[sf-lug] HeartBleed OpenSSL bug mini-Q&A
Rick Moen
rick at linuxmafia.com
Sun Apr 13 18:05:18 PDT 2014
Quoting Jim Stockford (jim at systemateka.com):
> "Neepery"! Wow! yES! I love it, way to go, Rick!
It's not really a novel word.
> Puzzlement_1:
> SF-LUG.{com,org} does not serve up any https
> pages, only http static pages. Seems unnecessary
> to document the lack of https services. Did you
> (RM) mean to suggest so?
I'm not sure I quite follow your question. Or rather, it seems a rather
odd one.
Michael's unthread post reassured SF-LUG (and BALUG) members that
'BALUG.org & SF-LUG.{org,com} NOT vulnerable', and when I asked
what SSL hosts that concerned, he said (in part) that no SF-LUG sites
serve https but that 'folks want to know if their information was or may
have been compromised' -- and my reaction was, compromise of _what_
information?
Even in the case of BALUG, where two minor virthosts (archive and
secure) can be used to get to SSL-wrapped BALUG contents, the
'information' transmitted over SSL for such things struck me as about
the farthest thing from sensitive and secret.
So, I've felt puzzlement on a couple of those points; thus my queries
about them.
Nowhere did I say 'It's unnecessary to document the lack of https
services'. You could reasonably conclude that if I'd meant to say that,
I would have employed my passing acquantance with the English language
to, y'know, say it. So, in short, no.
> Puzzlement_2:
> "4. A convoluted way a sufficiently motivated person
> might, in theory,locally re-engineer https queries about
> sf-lug.{org|com} to be served from the obscure,
> unadvertised alternate BALUG https host."
> ??? Seems impossible to me.
Um, Michael alluded upthread to how.
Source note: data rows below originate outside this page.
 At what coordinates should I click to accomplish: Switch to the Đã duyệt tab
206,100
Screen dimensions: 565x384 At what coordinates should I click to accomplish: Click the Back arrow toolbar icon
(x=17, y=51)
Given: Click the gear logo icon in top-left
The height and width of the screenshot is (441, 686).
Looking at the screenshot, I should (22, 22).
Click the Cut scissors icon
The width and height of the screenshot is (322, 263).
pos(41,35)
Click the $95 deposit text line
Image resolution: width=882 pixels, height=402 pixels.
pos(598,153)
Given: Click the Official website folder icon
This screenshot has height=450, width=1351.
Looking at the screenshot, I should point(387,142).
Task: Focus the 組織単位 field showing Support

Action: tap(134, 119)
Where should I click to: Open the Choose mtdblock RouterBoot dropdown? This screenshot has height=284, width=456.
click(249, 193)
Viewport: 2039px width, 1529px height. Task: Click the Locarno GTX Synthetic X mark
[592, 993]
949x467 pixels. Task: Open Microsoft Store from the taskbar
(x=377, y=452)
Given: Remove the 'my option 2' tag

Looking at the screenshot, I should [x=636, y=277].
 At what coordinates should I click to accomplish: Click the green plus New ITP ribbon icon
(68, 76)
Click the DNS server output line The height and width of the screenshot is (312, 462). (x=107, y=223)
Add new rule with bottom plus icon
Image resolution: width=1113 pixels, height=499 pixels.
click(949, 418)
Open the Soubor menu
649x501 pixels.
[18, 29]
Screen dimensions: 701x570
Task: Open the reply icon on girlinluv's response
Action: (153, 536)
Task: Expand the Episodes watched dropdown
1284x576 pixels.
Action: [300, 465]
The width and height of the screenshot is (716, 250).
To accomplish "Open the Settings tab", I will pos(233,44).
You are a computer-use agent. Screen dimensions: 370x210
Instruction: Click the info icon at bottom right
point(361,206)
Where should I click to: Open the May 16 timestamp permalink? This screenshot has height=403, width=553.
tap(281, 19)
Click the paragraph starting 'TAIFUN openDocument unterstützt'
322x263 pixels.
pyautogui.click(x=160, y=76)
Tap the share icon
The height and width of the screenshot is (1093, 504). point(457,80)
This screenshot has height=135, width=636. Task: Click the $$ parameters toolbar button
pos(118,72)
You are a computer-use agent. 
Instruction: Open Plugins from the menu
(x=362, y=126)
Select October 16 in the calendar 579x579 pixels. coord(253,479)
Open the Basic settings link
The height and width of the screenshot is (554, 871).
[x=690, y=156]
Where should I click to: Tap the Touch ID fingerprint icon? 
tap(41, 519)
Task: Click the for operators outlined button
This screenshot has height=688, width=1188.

You just jigger an /etc/hosts
entry to send the traffic to secure.balug.org with the needed HTTP
headers. But, my point is, Michael imagining people doing so just to
engineer a way to communicate with the SF-LUG Web site over https is...
really reaching for an example -- especially given that, as you said,
the site consists solely of a single static HTML page.
> PS I know of more than one current web site that is or
> very recently has been running Red Hat 7.3 for part of
> its operational mix (speaking of the merits of good olde
> software).
{shudder}
Making such as site tenable in light of threats that have emerged since
2002 would be so much work that I have to wonder about the sanity of
whoever's still doing that in 2014. When I say I'm wary of the patch
treadmill, I don't mean that continuing to run unmodified, unmaintained,
overengineered, buggy code from 12 years ago fully exposed to the public
Internet is a good idea.
Rather, what I mean is what Ranum does: Instead of running
overfeatured, buggy software and frantically patching it all the time,
concentrate on miminising Internet-facing services and favouring
software that doesn't suck.
Thus, for example, running unmaintained RHL 7.3 in 2014 is nothing like
running maintained, patched OpenSSL 0.9.8 in 2014. Vive le difference.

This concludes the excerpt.